> _EXERCISE GOAL_
List as numbered items the part that opens with the line containing "At what (x,y)" and closes with the line containing "Looking at the", skipping blank lines. Leave the pictures out.

====== TASK MATERIAL

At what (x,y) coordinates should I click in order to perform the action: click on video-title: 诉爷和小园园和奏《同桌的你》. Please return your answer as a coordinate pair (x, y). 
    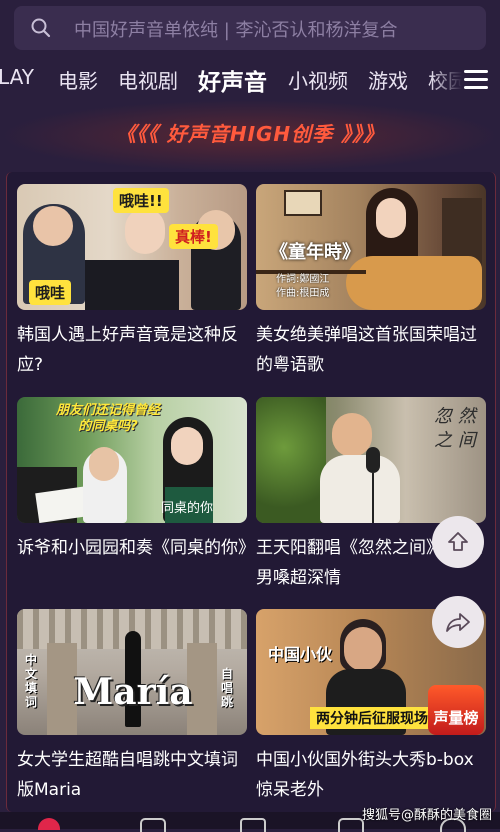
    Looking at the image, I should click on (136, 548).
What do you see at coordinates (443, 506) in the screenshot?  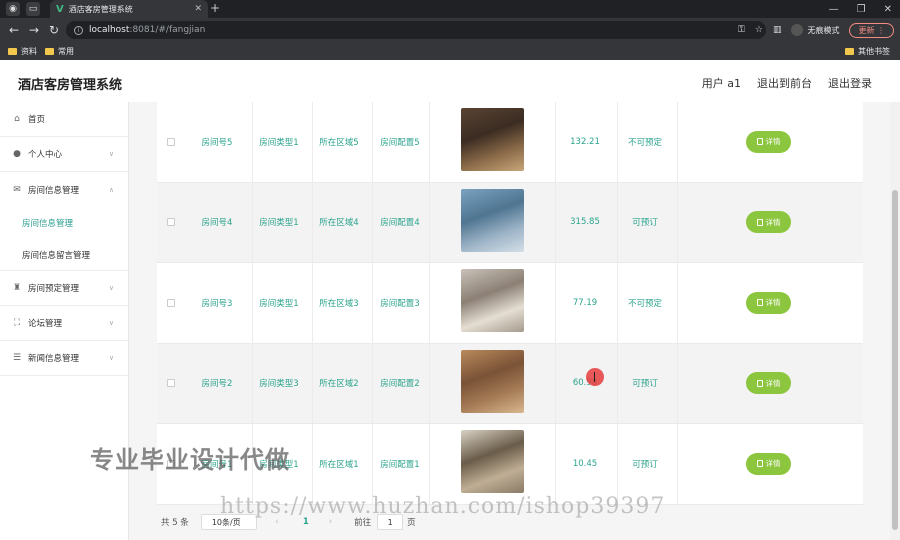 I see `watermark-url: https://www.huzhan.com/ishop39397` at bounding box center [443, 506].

============
====== TASK MATERIAL

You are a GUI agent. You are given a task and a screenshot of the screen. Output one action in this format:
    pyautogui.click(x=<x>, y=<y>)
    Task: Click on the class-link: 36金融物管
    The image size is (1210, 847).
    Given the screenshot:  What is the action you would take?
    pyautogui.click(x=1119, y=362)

============

> _RESPONSE TO THE EXERCISE_
1. At what (x,y) coordinates should I click in order to perform the action: click on video-title: 诉爷和小园园和奏《同桌的你》. Please return your answer as a coordinate pair (x, y). 
2.     Looking at the image, I should click on (136, 548).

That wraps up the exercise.